Arctic security remains a key priority for Europe and it is critical for international and transatlantic security.Denmark in October announced their intent to buy more US fighter jets. It also announced their intent to purchase “two new Arctic ships, maritime patrol planes, drones and early warning radar” and that “a new Arctic command headquarters will be set up in the Greenlandic capital, Nuuk, alongside a new military unit under Joint Arctic Command in Greenland.” (5)
NATO has made clear that the Arctic region is a priority and European Allies are stepping up. Wc and many other Allies have increased our presence, activities and investments, to keep the Arctic safe and to deter adversaries. The Kingdom of Denmark – including Greenland - is part of NATO.

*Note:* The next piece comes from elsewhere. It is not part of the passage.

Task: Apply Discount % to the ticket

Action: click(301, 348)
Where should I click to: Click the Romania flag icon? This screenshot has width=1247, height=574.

Security in the Arctic must therefore be achieved collectively, in conjunction with NATO allies including the United Stales, by upholding the principles of the UN Charter, including sovereignty, territorial integrity and the inviolability of borders. These are universal principles, and we will not stop defending them. [my emphasis] (4)
Trump’s personal volatility and the evident deterioration in his mental condition certainly don’t help in this situation. He obviously looks for reality-TV moments, like declaring mission accomplished in Venezuela at the very beginning of the current intervention by the US there, which the Orange Anomaly describes as the US now running the country. To use an old Southern expression, “That ole boy just ain’t right.” This means in practice that working out complicated international arrangements over hotly contested issues just isn’t something he seems to be capable of doing.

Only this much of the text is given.